INGRAHAM: Oh, come on.
VIEIRA: She barred them from using the career office for recruiting.
INGRAHAM: Okay, Meredith, remember separate but equal? That was reviled when people were trying to use the separate but equal to say, "Oh as long as black kids are they're, they're taught in a school that, you know, has, is kind of equal to the white kids." That doesn't apply. The military should get preeminent, I think, position at a place like Harvard or any institution.
VIEIRA: Do you believe that she's anti-military Laura? Do you believe she's-
INGRAHAM: I'm sorry?
VIEIRA: Do you believe she's anti-military?
INGRAHAM: I believe that she is of a mindset where individuals believe that it's absolutely okay to diss military recruiters coming on campus. The last time I checked, our military defended the rights of left wing, loopy, [or] conservative, scholars, any one on these campuses to say what ever they want. And to say that somehow they have to be in this other office and they have to play by these other set of rules, when they recruit.

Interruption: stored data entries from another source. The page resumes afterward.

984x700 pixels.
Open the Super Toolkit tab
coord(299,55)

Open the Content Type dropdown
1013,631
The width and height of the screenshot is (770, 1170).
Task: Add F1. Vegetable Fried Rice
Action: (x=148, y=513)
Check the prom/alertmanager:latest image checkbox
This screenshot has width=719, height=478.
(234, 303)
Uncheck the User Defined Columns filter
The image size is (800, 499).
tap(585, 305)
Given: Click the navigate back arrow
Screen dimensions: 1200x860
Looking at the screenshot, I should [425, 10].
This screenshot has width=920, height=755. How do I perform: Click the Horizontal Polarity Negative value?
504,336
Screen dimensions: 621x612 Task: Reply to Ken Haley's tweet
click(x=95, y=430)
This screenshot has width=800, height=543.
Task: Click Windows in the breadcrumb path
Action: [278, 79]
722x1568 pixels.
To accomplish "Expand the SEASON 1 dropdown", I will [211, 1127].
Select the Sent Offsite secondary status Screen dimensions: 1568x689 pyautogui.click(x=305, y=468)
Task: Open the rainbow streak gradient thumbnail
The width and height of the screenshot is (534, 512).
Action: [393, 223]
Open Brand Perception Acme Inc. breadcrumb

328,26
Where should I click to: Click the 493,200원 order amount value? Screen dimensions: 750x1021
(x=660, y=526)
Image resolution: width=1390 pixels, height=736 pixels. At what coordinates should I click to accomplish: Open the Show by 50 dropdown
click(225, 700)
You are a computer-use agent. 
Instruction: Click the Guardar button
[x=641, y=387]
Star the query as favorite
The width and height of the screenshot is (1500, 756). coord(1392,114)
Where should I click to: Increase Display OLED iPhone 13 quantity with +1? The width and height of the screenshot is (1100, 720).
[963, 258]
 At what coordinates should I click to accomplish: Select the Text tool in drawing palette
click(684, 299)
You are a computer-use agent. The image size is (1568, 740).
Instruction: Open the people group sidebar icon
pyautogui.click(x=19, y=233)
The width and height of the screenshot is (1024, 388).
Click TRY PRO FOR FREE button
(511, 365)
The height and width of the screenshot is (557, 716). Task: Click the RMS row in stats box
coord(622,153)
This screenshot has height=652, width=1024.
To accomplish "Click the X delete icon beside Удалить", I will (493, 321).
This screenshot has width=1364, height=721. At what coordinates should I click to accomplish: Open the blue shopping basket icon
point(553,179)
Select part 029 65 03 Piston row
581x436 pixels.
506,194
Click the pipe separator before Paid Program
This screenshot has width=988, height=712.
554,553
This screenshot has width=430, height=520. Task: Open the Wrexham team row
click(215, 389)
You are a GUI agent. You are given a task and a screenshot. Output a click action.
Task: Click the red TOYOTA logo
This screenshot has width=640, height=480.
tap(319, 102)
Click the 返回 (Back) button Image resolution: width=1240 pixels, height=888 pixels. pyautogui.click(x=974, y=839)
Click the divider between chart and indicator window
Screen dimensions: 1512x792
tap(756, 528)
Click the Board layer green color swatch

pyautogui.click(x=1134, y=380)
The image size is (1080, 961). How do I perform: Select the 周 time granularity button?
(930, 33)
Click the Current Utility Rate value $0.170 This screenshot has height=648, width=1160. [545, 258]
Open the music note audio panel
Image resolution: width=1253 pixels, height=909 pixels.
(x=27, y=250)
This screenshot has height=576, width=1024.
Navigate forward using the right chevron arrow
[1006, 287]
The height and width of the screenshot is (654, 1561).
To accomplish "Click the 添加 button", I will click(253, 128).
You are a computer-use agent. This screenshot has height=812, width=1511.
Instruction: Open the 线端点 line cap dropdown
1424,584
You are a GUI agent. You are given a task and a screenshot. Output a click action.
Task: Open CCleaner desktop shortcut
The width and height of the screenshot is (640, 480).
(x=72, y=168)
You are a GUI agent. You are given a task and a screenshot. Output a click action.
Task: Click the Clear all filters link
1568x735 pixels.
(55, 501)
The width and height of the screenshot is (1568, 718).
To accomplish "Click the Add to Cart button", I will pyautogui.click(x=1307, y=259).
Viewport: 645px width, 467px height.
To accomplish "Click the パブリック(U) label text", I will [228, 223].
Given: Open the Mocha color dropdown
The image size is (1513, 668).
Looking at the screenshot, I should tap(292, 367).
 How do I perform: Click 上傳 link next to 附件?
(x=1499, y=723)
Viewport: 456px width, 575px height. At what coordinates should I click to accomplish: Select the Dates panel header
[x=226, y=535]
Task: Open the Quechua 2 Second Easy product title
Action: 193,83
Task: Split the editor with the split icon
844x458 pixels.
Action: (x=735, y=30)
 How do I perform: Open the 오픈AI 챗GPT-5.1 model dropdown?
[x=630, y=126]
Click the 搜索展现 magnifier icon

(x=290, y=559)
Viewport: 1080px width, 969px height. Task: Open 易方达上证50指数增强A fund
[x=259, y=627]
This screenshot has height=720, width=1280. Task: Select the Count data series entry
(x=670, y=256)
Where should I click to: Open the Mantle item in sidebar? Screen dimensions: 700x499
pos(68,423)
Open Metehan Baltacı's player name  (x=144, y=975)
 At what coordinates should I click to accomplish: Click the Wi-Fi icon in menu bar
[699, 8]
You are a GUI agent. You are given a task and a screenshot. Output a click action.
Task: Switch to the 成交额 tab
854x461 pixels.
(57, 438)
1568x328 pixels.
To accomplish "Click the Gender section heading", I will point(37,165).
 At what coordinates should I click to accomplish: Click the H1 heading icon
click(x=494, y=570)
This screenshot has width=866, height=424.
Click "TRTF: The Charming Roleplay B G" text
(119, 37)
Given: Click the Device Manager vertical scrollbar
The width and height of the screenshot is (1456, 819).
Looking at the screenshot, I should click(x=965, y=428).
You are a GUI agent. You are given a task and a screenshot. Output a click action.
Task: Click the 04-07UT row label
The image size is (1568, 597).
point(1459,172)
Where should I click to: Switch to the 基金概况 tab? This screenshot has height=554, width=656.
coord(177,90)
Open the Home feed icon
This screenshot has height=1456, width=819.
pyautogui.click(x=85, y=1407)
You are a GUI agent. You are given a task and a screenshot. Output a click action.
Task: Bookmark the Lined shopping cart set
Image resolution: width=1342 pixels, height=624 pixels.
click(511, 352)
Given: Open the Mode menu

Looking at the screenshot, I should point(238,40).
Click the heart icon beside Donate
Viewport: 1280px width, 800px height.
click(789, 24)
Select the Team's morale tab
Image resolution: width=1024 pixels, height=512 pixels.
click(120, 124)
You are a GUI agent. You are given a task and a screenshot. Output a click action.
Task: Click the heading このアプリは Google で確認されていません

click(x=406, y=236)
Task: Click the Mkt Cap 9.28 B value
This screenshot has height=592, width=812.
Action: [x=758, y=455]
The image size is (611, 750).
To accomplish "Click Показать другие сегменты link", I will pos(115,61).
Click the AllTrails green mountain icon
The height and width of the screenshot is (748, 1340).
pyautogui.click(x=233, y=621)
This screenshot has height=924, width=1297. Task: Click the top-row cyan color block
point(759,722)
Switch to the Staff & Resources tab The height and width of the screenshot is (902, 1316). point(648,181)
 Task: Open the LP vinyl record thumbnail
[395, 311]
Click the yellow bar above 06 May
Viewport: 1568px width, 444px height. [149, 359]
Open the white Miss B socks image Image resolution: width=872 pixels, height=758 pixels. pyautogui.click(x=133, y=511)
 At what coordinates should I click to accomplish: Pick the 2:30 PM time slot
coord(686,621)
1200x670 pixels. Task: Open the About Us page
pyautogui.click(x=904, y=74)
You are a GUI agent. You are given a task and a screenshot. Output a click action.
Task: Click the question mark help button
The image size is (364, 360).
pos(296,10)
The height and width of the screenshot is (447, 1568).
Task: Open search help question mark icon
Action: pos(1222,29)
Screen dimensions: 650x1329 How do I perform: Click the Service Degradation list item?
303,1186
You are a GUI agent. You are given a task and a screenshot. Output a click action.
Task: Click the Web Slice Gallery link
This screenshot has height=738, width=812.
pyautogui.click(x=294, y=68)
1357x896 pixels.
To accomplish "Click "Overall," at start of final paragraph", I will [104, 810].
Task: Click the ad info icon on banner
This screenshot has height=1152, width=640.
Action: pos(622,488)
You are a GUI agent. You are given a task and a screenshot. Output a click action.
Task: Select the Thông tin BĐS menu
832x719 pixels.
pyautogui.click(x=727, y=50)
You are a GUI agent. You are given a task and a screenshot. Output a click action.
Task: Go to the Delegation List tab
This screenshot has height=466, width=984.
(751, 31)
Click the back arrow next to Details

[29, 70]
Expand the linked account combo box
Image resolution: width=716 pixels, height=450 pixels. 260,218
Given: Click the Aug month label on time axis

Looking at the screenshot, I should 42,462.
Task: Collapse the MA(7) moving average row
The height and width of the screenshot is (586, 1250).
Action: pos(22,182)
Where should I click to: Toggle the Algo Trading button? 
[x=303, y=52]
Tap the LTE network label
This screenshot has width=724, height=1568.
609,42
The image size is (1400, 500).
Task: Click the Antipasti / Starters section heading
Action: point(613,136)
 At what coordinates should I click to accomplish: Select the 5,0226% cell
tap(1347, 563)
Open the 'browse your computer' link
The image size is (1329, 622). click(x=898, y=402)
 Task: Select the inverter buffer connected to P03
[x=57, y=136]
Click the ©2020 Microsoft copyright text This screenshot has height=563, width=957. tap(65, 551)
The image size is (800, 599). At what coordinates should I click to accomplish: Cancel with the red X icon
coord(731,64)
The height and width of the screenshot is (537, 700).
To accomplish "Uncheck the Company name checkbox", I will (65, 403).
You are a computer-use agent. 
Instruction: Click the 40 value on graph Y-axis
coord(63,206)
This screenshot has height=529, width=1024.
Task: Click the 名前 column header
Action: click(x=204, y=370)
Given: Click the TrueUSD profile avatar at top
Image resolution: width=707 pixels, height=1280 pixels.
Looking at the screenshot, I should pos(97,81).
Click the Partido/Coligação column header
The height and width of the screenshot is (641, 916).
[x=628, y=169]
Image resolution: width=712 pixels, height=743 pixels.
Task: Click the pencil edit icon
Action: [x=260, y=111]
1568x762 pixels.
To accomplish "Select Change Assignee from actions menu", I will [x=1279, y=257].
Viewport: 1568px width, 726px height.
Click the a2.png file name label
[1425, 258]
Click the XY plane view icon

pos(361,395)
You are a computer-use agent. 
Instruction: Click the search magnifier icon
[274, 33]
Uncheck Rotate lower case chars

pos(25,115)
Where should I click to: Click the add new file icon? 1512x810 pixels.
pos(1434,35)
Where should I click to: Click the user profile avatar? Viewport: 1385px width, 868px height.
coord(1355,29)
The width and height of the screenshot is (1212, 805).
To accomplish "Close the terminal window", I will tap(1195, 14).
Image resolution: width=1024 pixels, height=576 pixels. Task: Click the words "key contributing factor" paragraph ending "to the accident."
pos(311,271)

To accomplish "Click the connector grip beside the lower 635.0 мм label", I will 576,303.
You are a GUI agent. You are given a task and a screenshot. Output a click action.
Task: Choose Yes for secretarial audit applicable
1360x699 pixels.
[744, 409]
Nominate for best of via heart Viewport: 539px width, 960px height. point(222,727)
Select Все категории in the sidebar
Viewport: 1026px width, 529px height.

That's just insulting and I think the more people think of that incident, I think the more questions are gonna be raised by, you know, by people that just say, "Look, how is she going to judge on the Court?" If you believe that the Court should be an engine of social, transformational, and radical change, then Elena Kagan is the justice for you.
On her radio show later on Wednesday morning, Ingraham revised and extended her remarks. She suggested she could have made her separate-but-equal point another way. If Harvard Law School had decided to deny the NAACP an official space to recruit at their school, would it be criticized as anti-black? If so, how is it not anti-military to ban the military recruiters?
Now back to where we left off on the Today interview, where it gets a little weird. The Jeff Sessions complaint about Kagan – her very thin record of opinions and writings – then is employed against Ingraham and the Republicans by Vieira:
VIEIRA: You brought up one criticism that you have of her and that raises a problem for the Republicans. She does not have a long history of court opinions or legal briefs. As Democratic Senator Dianne Feinstein put it, "There isn't a lot out there to shoot at." Isn't that the biggest problem that Republicans have in dealing with her?
INGRAHAM: No I disagree. I think that just because she doesn't have a long paper trail doesn't mean that we don't know who Elena Kagan is. I mean I'm sure she's very affable, she's kind of fun, she's, you know, all those things. Put that aside. Doesn't matter. But we do know-
VIEIRA: She's also very smart, highly educated, considered to be a consensus builder.
INGRAHAM: There are a lot of people who are highly educated who shouldn't be on the Supreme Court. I can name about 15 sitting right on this seat. But look the main thing that we know is that she was picked by Barack Obama to be solicitor general. She'd never argued a case before an appellate court. Suddenly she's solicitor general of the United States and she's dean of Harvard Law School. You don't get picked for those things unless people know that you are going to be consistently liberal on major social issues. And that's just the case.
Ingraham heard that from former reporter Stuart Taylor on her radio show on Tuesday: he said that if Kagan had failed to ban the military from official buildings over the gay agenda, then she wouldn't have lasted long at Harvard. So then why is Harvard seen as the gold standard of higher education, instead of as a leftist preserve of political correctness? If Harvard won't show respect for the military, why should the country show any respect for Harvard?